___ PROVIDED INFORMATION

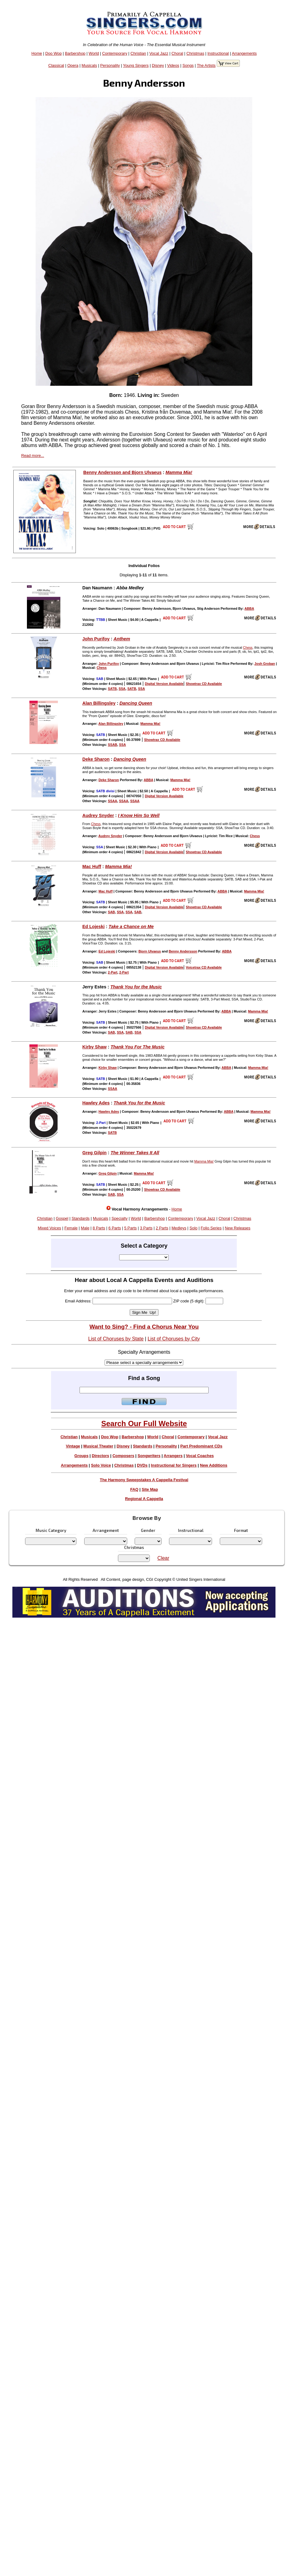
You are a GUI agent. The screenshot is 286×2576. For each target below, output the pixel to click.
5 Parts (130, 1228)
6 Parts (114, 1228)
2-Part (113, 972)
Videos (173, 65)
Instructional (218, 53)
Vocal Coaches (200, 1455)
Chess (248, 647)
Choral (177, 53)
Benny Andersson (183, 951)
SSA (122, 688)
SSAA (112, 801)
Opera (73, 65)
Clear (163, 1558)
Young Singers (136, 65)
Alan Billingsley (98, 703)
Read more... (32, 455)
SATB (112, 688)
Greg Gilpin (94, 1152)
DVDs (142, 1465)
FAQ (134, 1489)
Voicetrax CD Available (204, 967)
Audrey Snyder (98, 815)
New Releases (237, 1228)
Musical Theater (98, 1446)
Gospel (62, 1218)
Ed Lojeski (93, 926)
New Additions (213, 1465)
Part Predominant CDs (201, 1446)
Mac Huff (91, 866)
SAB (111, 912)
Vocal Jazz (158, 53)
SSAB (112, 744)
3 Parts (146, 1228)
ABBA (249, 608)
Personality (110, 65)
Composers (123, 1455)
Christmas (195, 53)
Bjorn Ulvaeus (149, 951)
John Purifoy (96, 638)
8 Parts (99, 1228)
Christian (138, 53)
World (94, 53)
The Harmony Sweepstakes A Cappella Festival (144, 1479)
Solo (193, 1228)
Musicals (89, 65)
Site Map (150, 1489)
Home (37, 53)
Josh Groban (264, 663)
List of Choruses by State (116, 1338)
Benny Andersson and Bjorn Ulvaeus (122, 472)
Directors (100, 1455)
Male (85, 1228)
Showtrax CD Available (204, 684)
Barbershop (75, 53)
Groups (81, 1455)
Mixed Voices (49, 1228)
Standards (80, 1218)
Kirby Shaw (94, 1046)
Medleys (178, 1228)
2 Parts (162, 1228)
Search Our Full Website (144, 1423)
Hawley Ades (96, 1102)
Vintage (73, 1446)
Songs (187, 65)
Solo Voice (101, 1465)
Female (71, 1228)
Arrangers (173, 1455)
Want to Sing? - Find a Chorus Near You (144, 1326)
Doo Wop (53, 53)
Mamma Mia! (179, 472)
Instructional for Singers (174, 1465)
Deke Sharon (96, 759)
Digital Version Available (164, 684)
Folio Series (211, 1228)
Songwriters (148, 1455)
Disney (158, 65)
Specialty (119, 1218)
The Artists (206, 65)
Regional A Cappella (144, 1498)
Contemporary (114, 53)
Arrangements (244, 53)
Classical (56, 65)
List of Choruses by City (174, 1338)
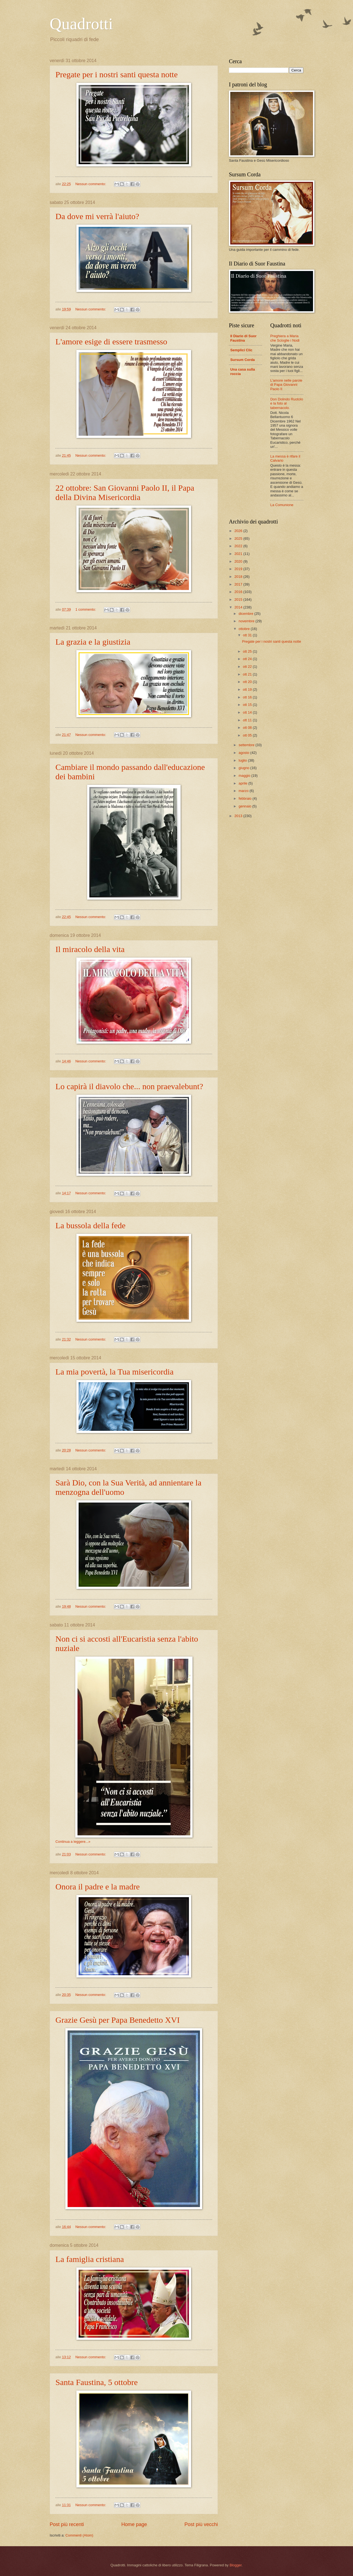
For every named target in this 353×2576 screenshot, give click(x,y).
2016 (238, 592)
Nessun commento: (91, 184)
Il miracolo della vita (90, 949)
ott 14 (248, 712)
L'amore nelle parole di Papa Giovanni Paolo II (286, 384)
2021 (238, 554)
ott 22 (248, 666)
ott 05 (248, 735)
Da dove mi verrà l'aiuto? (97, 216)
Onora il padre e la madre (97, 1886)
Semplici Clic (241, 350)
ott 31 (248, 635)
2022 (238, 546)
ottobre (245, 629)
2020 (238, 561)
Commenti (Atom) (79, 2535)
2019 (238, 569)
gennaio (245, 806)
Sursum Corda (242, 360)
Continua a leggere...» (72, 1841)
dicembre (246, 614)
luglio (243, 760)
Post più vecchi (201, 2524)
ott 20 (248, 682)
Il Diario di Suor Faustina (243, 338)
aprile (243, 783)
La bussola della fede (90, 1225)
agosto (244, 753)
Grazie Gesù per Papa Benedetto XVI (117, 2019)
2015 (238, 599)
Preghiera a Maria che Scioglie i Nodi (284, 338)
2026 (238, 531)
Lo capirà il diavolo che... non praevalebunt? (129, 1086)
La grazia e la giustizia (92, 641)
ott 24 (248, 659)
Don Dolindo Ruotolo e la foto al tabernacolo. (286, 403)
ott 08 (248, 727)
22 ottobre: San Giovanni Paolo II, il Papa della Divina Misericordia (124, 492)
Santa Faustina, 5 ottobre (96, 2382)
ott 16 (248, 697)
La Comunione (281, 505)
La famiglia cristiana (89, 2259)
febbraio (245, 798)
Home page (134, 2524)
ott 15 (248, 705)
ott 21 (248, 674)
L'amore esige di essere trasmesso (111, 341)
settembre (247, 745)
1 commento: (86, 609)
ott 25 (248, 651)
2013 (238, 816)
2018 (238, 577)
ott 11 (248, 720)
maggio (245, 775)
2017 (238, 584)
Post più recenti (67, 2524)
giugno (244, 768)
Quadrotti (81, 24)
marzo (244, 791)
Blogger (235, 2565)
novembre (247, 621)
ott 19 (248, 689)
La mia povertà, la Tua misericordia (114, 1371)
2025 (238, 538)
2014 (238, 607)
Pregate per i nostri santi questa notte (116, 74)
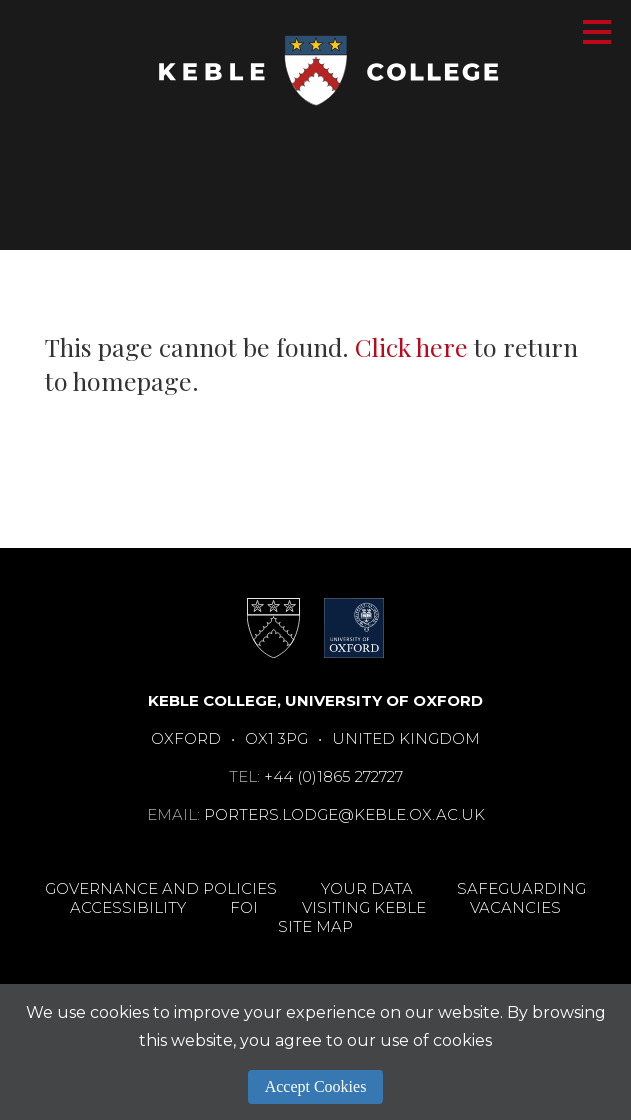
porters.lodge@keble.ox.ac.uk (344, 814)
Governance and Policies (161, 888)
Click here (411, 346)
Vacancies (515, 907)
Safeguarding (521, 888)
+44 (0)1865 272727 (333, 776)
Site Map (315, 926)
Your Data (367, 888)
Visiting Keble (364, 907)
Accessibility (128, 907)
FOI (244, 907)
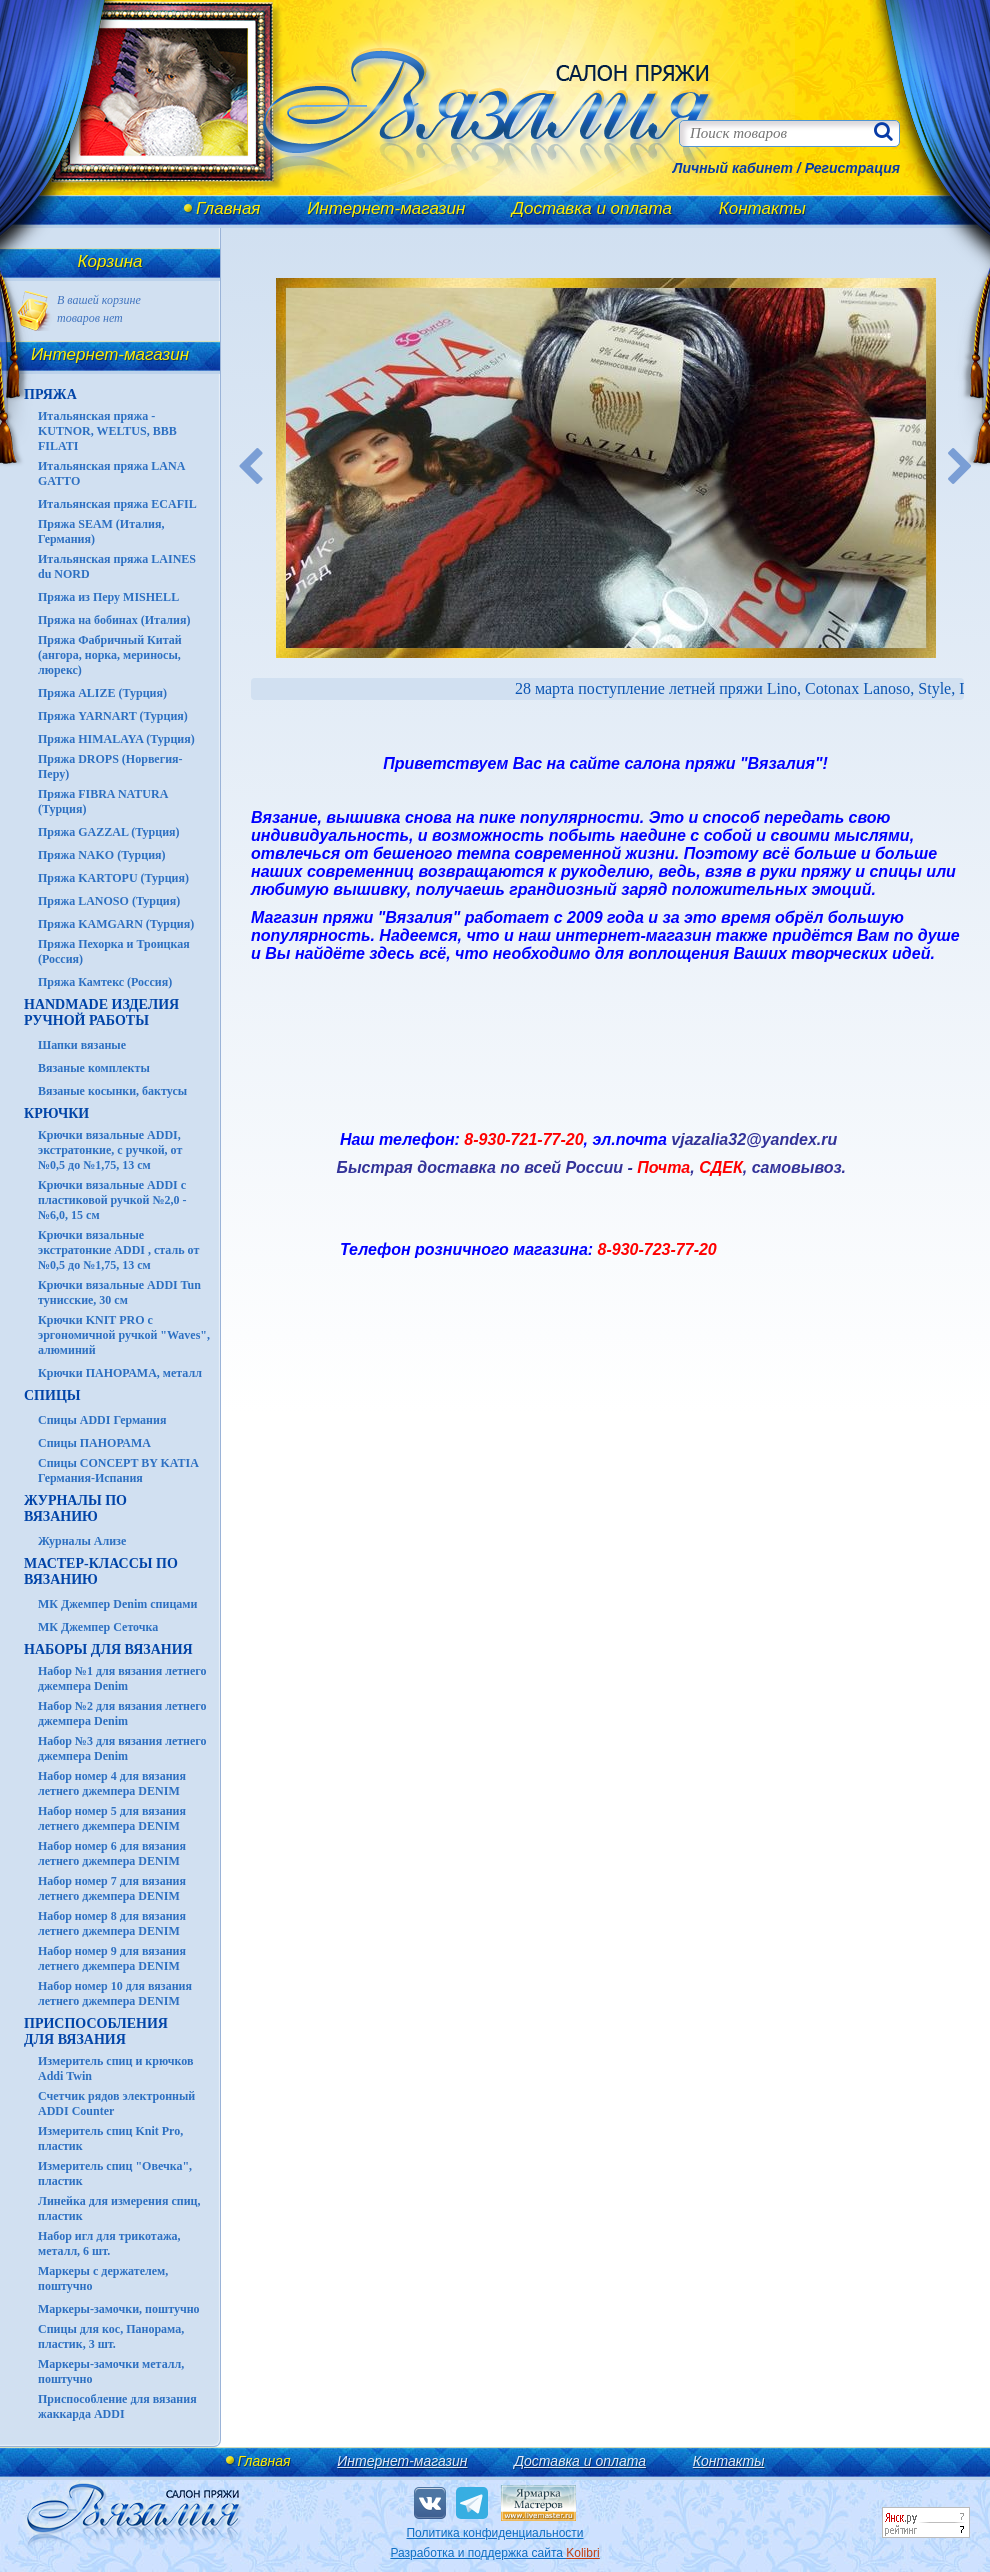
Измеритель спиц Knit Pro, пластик (110, 2138)
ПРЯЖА (50, 394)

______

■ **GOAL**
Write out every line of the material above again, replacing "Site Map" with "Sitemap" wherever it occurs and changing nothing else. Leave the pictures out.

■ **COMPLETE RESPONSE**
You are a GUI agent. The screenshot is 286×2576. For each target below, output the pixel to click.
5 Parts (130, 1228)
6 Parts (114, 1228)
2-Part (113, 972)
Videos (173, 65)
Instructional (218, 53)
Vocal Coaches (200, 1455)
Chess (248, 647)
Choral (177, 53)
Benny Andersson (183, 951)
SSA (122, 688)
SSAA (112, 801)
Opera (73, 65)
Clear (163, 1558)
Young Singers (136, 65)
Alan Billingsley (98, 703)
Read more... (32, 455)
SATB (112, 688)
Greg Gilpin (94, 1152)
DVDs (142, 1465)
FAQ (134, 1489)
Voicetrax CD Available (204, 967)
Audrey Snyder (98, 815)
New Releases (237, 1228)
Musical Theater (98, 1446)
Gospel (62, 1218)
Ed Lojeski (93, 926)
New Additions (213, 1465)
Part Predominant CDs (201, 1446)
Mac Huff (91, 866)
SAB (111, 912)
Vocal Jazz (158, 53)
SSAB (112, 744)
3 Parts (146, 1228)
ABBA (249, 608)
Personality (110, 65)
Composers (123, 1455)
Christmas (195, 53)
Bjorn Ulvaeus (149, 951)
John Purifoy (96, 638)
8 Parts (99, 1228)
Christian (138, 53)
World (94, 53)
The Harmony Sweepstakes A Cappella Festival (144, 1479)
Solo (193, 1228)
Musicals (89, 65)
Sitemap (150, 1489)
Home (37, 53)
Josh Groban (264, 663)
List of Choruses by State (116, 1338)
Benny Andersson and Bjorn Ulvaeus (122, 472)
Directors (100, 1455)
Male (85, 1228)
Showtrax CD Available (204, 684)
Barbershop (75, 53)
Groups (81, 1455)
Mixed Voices (49, 1228)
Standards (80, 1218)
Kirby Shaw (94, 1046)
Medleys (178, 1228)
2 Parts (162, 1228)
Search Our Full Website (144, 1423)
Hawley Ades (96, 1102)
Vintage (73, 1446)
Songs (187, 65)
Solo Voice (101, 1465)
Female (71, 1228)
Arrangers (173, 1455)
Want to Sing? - Find a Chorus Near You (144, 1326)
Doo Wop (53, 53)
Mamma Mia! (179, 472)
Instructional for Singers (174, 1465)
Deke Sharon (96, 759)
Digital Version Available (164, 684)
Folio Series (211, 1228)
Songwriters (148, 1455)
Disney (158, 65)
Specialty (119, 1218)
The Artists (206, 65)
Regional A Cappella (144, 1498)
Contemporary (114, 53)
Arrangements (244, 53)
Classical (56, 65)
List of Choruses by City (174, 1338)
For every named target in this 353×2576 screenshot, give click(x,y).
2016 (238, 592)
Nessun commento: (91, 184)
Il miracolo della vita (90, 949)
ott 14 (248, 712)
L'amore nelle parole di Papa Giovanni Paolo II (286, 384)
2021 (238, 554)
ott 22 (248, 666)
ott 05 (248, 735)
Da dove mi verrà l'aiuto? (97, 216)
Onora il padre e la madre (97, 1886)
Semplici Clic (241, 350)
ott 31 (248, 635)
2022 (238, 546)
ottobre (245, 629)
2020 (238, 561)
Commenti (Atom) (79, 2535)
2019 (238, 569)
gennaio (245, 806)
Sursum Corda (242, 360)
Continua a leggere...» (72, 1841)
dicembre (246, 614)
luglio (243, 760)
Post più vecchi (201, 2524)
ott 20 (248, 682)
Il Diario di Suor Faustina (243, 338)
aprile (243, 783)
La bussola della fede (90, 1225)
agosto (244, 753)
Grazie Gesù per Papa Benedetto XVI (117, 2019)
2015 (238, 599)
Preghiera a Maria che Scioglie i Nodi (284, 338)
2026 (238, 531)
Lo capirà il diavolo che... non praevalebunt? (129, 1086)
La grazia e la giustizia (92, 641)
ott 24 (248, 659)
Don Dolindo Ruotolo e la foto al tabernacolo. (286, 403)
ott 08 (248, 727)
22 ottobre: San Giovanni Paolo II, il Papa della Divina Misericordia (124, 492)
Santa Faustina, 5 ottobre (96, 2382)
ott 16 (248, 697)
La Comunione (281, 505)
La famiglia cristiana (89, 2259)
febbraio (245, 798)
Home page (134, 2524)
ott 15 (248, 705)
ott 21 (248, 674)
L'amore esige di essere trasmesso (111, 341)
settembre (247, 745)
1 commento: (86, 609)
ott 25 (248, 651)
2013 (238, 816)
2018 (238, 577)
ott 11 (248, 720)
maggio (245, 775)
2017 (238, 584)
Post più recenti (67, 2524)
giugno (244, 768)
Quadrotti (81, 24)
marzo (244, 791)
Blogger (235, 2565)
novembre (247, 621)
ott 19 (248, 689)
La mia povertà, la Tua misericordia (114, 1371)
2025 (238, 538)
2014 (238, 607)
Pregate per i nostri santi questa notte (116, 74)
porters.lodge@keble.ox.ac.uk (344, 814)
Governance and Policies (161, 888)
Click here (411, 346)
Vacancies (515, 907)
Safeguarding (521, 888)
+44 (0)1865 272727 (333, 776)
Sitemap (315, 926)
Your Data (367, 888)
Visiting Keble (364, 907)
Accessibility (128, 907)
FOI (244, 907)
Измеритель спиц Knit Pro, пластик (110, 2138)
ПРЯЖА (50, 394)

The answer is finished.